Anne-Laure se sentit emportée comme par un vent furieux et se retrouva face à ce qui lui parut une multitude vomie par l'enfer. A nouveau l'un de ses deux gardes hurla :

- Ordre du procureur Manuel! On doit conduire cette femme à la Commune !

Surpris par cette soudaine clameur, les assom-meurs ajustèrent mal leurs coups. Ceux-ci épargnèrent Anne-Laure et réussirent tout juste à faire tomber l'un des bicornes d'uniforme et à aplatir l'autre dont le propriétaire protesta :

- Bougre d'abruti ! Tu peux pas faire attention ?

- Mais, grogna le tape-dur, on a entendu crier " la mort " et aussi " qu'on l'élargisse ! "

- T'as dû mal comprendre ! En tout cas c'était pas " qu'on l'aplatisse! " Mon bicorne est fichu...

Ce qui fit rire mais, pendant que le garde donnait quelques explications complémentaires sans trop s'occuper de la prisonnière, celle-ci poussait un cri d'horreur et s'évanouissait en découvrant l'insoutenable spectacle qu'offrait l'étroite ruelle.

Contre le mur d'une maison de la rue des Ballets, il y avait un tas de vêtements et, contre un autre mur, les corps nus et sanglants de leurs propriétaires.
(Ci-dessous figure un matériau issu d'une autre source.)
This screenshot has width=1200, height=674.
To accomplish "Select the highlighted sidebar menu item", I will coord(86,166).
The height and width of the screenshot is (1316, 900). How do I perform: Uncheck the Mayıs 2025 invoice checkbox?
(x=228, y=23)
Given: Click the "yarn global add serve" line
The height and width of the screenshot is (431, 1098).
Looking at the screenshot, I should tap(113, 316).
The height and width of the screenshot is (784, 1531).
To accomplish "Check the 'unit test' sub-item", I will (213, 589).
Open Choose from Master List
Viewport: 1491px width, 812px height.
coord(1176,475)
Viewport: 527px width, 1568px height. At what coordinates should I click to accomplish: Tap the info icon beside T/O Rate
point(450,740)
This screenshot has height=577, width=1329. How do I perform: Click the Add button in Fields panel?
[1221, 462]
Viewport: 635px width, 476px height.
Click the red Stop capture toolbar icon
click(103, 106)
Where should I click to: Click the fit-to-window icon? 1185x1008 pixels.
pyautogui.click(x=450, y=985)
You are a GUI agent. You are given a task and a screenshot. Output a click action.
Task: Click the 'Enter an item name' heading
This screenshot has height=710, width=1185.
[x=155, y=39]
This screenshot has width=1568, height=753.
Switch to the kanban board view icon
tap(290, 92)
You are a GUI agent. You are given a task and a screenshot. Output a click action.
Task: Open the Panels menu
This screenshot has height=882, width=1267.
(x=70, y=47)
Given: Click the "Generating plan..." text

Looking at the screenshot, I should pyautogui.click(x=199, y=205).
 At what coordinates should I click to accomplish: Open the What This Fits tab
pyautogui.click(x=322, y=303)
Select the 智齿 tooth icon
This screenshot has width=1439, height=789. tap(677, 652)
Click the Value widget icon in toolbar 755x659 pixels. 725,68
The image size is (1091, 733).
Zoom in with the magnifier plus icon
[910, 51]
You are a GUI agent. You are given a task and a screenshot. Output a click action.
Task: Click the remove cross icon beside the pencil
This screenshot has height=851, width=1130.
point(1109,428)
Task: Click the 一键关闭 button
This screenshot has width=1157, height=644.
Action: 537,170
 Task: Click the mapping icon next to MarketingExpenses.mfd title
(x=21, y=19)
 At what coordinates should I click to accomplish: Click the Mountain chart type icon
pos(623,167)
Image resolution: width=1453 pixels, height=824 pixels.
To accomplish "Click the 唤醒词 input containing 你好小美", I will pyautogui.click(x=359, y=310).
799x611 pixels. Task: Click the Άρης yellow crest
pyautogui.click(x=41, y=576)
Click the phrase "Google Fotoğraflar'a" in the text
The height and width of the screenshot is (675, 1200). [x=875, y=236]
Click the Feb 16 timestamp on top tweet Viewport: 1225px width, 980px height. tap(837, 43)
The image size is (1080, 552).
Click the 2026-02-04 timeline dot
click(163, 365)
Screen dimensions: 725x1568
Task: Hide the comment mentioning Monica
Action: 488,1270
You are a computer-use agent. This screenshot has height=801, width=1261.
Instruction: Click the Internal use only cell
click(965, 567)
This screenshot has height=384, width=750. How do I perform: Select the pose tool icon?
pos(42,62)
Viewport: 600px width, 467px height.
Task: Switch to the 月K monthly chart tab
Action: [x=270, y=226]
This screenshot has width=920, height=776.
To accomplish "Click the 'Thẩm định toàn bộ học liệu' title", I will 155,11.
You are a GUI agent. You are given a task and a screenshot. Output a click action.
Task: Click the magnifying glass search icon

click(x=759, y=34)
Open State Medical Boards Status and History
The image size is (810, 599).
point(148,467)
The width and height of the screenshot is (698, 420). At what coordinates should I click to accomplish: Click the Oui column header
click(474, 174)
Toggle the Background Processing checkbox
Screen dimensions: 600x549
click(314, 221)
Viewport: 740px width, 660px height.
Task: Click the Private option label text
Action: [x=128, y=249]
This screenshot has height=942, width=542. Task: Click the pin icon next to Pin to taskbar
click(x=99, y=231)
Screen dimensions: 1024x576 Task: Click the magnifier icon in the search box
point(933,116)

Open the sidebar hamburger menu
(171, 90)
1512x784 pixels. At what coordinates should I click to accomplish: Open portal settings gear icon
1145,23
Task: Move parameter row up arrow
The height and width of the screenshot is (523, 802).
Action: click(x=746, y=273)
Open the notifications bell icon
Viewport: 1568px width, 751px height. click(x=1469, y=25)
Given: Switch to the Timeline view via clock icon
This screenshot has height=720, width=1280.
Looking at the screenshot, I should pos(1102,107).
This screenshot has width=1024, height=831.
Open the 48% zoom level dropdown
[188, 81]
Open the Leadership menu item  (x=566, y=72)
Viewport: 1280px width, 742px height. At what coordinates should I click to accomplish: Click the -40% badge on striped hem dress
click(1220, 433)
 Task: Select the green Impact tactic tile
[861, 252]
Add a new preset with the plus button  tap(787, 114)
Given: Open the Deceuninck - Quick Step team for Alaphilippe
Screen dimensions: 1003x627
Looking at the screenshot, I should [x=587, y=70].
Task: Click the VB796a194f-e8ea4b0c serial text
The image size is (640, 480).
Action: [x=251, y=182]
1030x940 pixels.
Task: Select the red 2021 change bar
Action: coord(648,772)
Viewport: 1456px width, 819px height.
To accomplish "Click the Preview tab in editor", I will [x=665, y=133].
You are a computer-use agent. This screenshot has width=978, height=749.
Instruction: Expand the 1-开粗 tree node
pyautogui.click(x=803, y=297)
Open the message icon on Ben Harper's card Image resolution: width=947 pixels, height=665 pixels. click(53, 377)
Le massacre, en effet, s'organisait avec une sorte d'affreux mécanisme : le prisonnier " élargi " tombait sous les bûches des " travailleurs ", après quoi les " déblayeurs " le tiraient inconscient jusqu'au caniveau, le dépouillaient de ses bijoux et de ses effets, puis regorgeaient avant de le jeter sur la pile qui grandissait. Mais le pire était ce qui était arrivé à la pauvre princesse de Lamballe : devant la prison, des mégères se disputaient ses vêtements cependant que son joli corps était exposé sur la borne au coin des rues des Ballets et du Roi-de-Sicile. Un homme lui sciait le cou avec un simple couteau, un autre lui ouvrait la poitrine pour en arracher le cour et un troisième découpait sa toison blonde. Le tout au milieu des clameurs obscènes d'une foule que l'odeur du sang ramenait aux pires instincts. Comprenant que le danger grandissait, l'un des gardes nationaux brandit sous le nez des " assommeurs " un document dont un large cachet de cire rouge était le plus bel ornement et qui impressionna suffisamment pour qu'ils laissent aller le groupe. D'ailleurs, ils ne savaient pas lire !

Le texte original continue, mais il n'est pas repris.